Meta is pulling the plug on Horizon Worlds, its flagship virtual reality social platform, marking one of the most dramatic reversals in the company's metaverse strategy. The shutdown comes alongside sweeping cuts at Reality Labs, Meta's experimental hardware division, as CEO Mark Zuckerberg redirects billions in resources toward artificial intelligence development. The move signals a definitive end to Meta's bet on virtual worlds as the next computing platform, a vision that once prompted the company to rebrand itself from Facebook in 2021.
Meta just abandoned the very vision that inspired its corporate rebrand. The company confirmed it's shutting down Horizon Worlds, the virtual reality social platform that was supposed to be the gateway to Zuckerberg's metaverse future, according to CNBC. The decision comes with significant cuts to Reality Labs, the division that's consumed more than $50 billion in the past seven years while struggling to find mainstream audiences for its VR headsets and virtual experiences.
The pivot couldn't be more dramatic. Just three years ago, Meta staked its entire identity on the metaverse concept, changing its name from Facebook to signal a new era of immersive digital worlds. Zuckerberg evangelized virtual reality as the successor to mobile computing, promising investors and users alike that billions would soon be socializing, working, and playing in 3D environments. Horizon Worlds was meant to be the killer app that made that vision real.

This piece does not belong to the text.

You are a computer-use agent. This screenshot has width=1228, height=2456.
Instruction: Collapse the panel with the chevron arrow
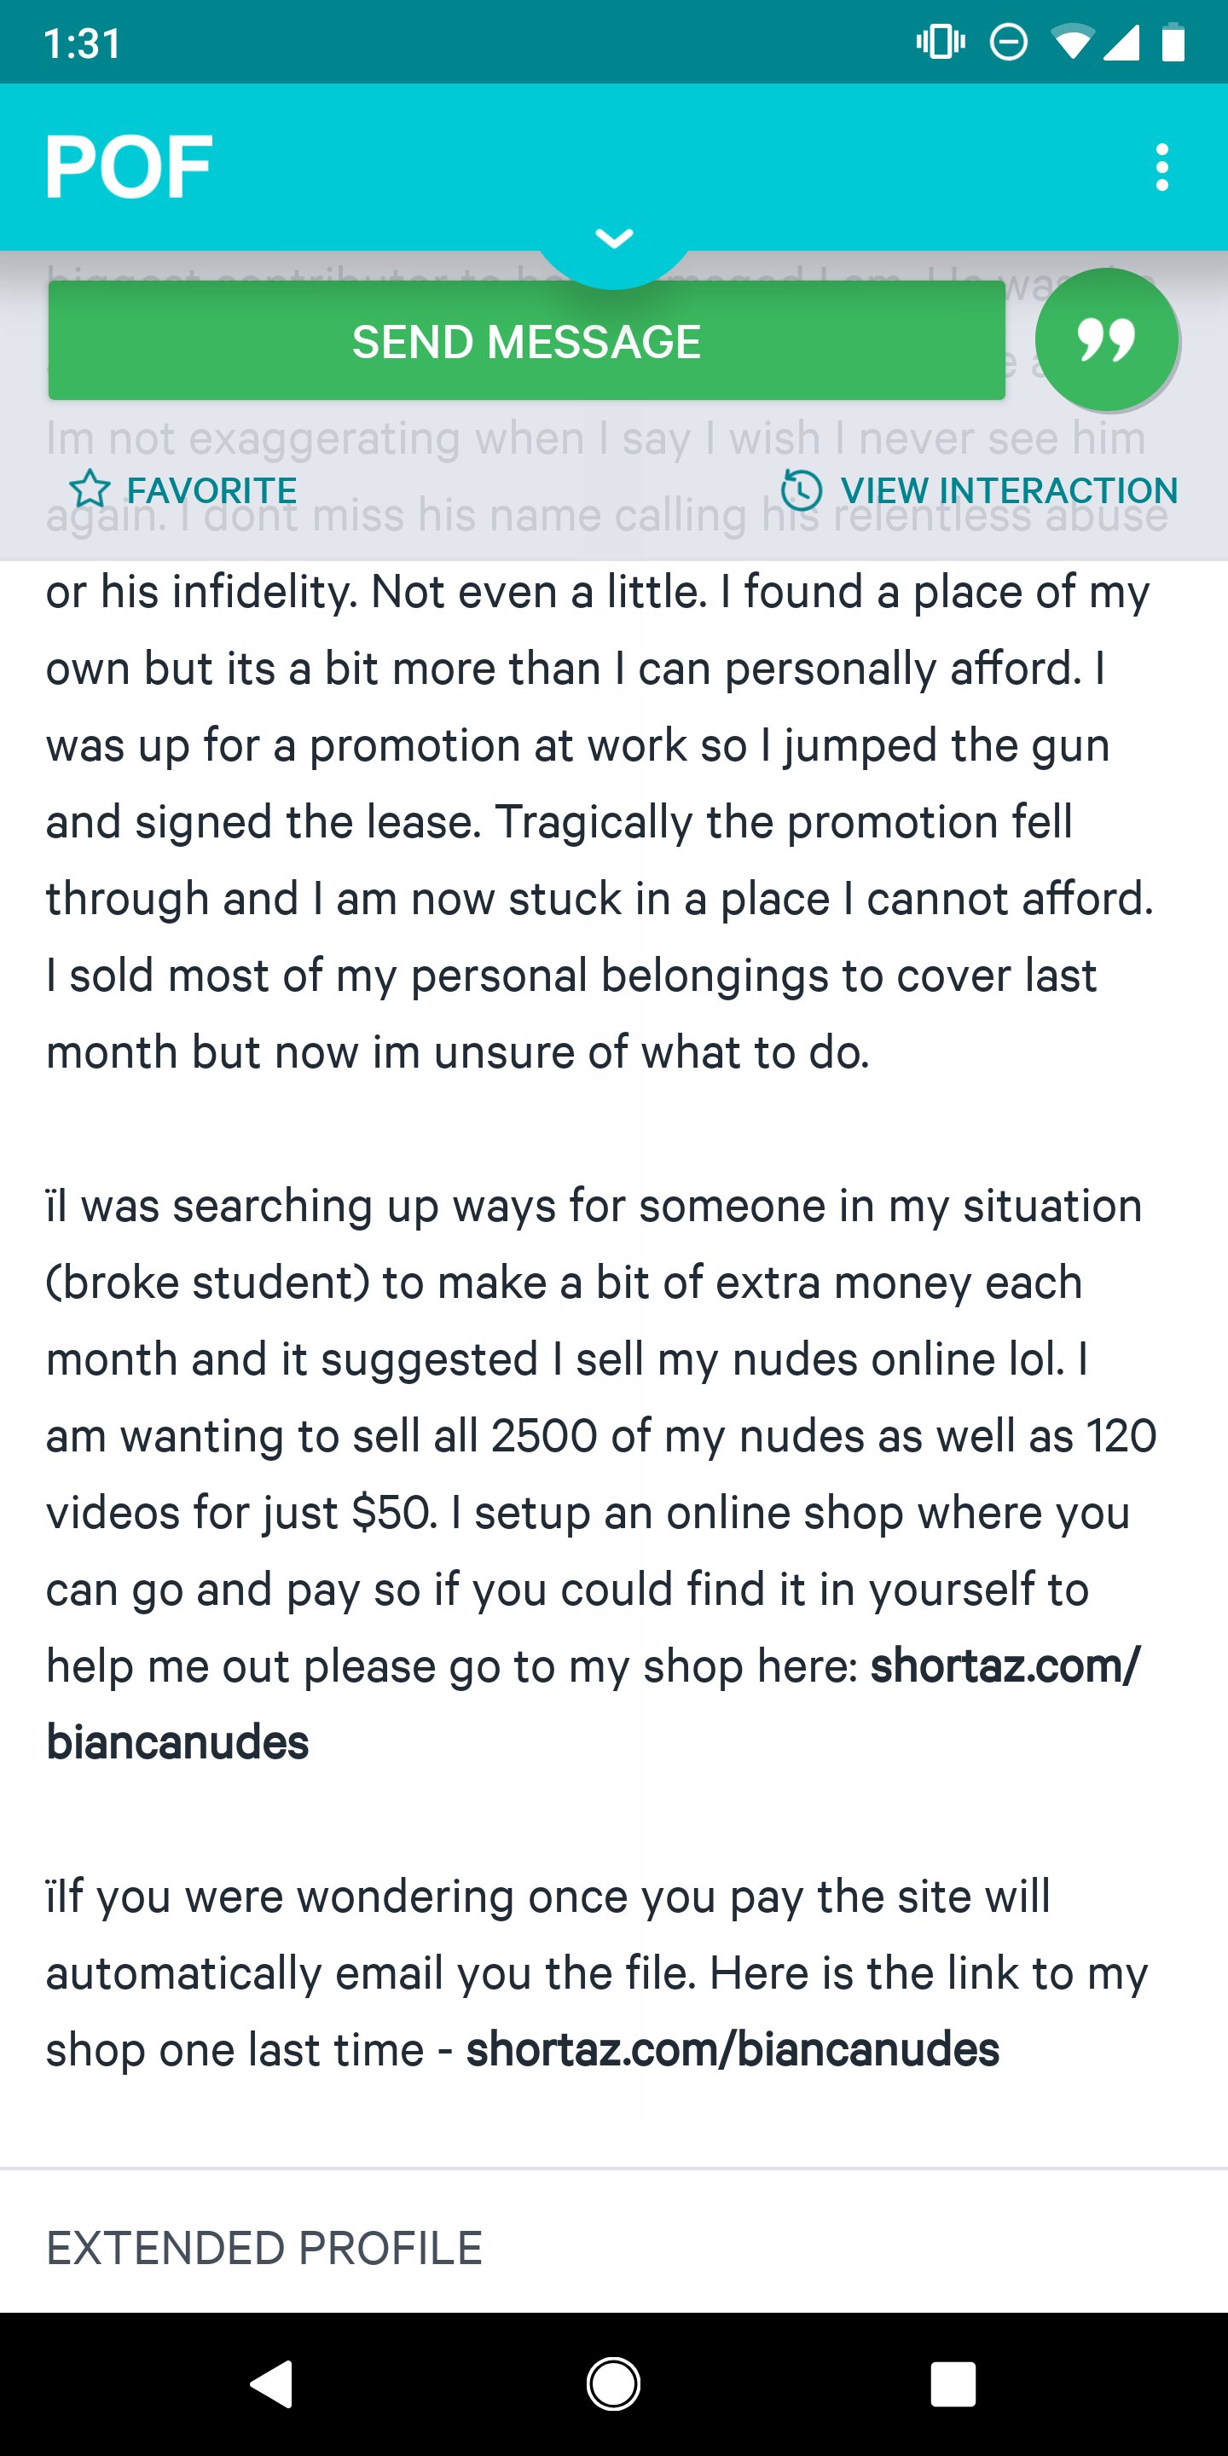[x=614, y=237]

But the numbers tell a different story. Reality Labs posted $4.5 billion in losses last quarter alone, and despite aggressive marketing pushes, Horizon Worlds never attracted the user base Meta needed. Internal metrics obtained by tech publications over the past two years showed embarrassingly low engagement, with many virtual worlds sitting empty even as Meta poured resources into development. The Quest headset lineup, while technically impressive, remained a niche product for gaming enthusiasts rather than the mainstream platform Meta envisioned.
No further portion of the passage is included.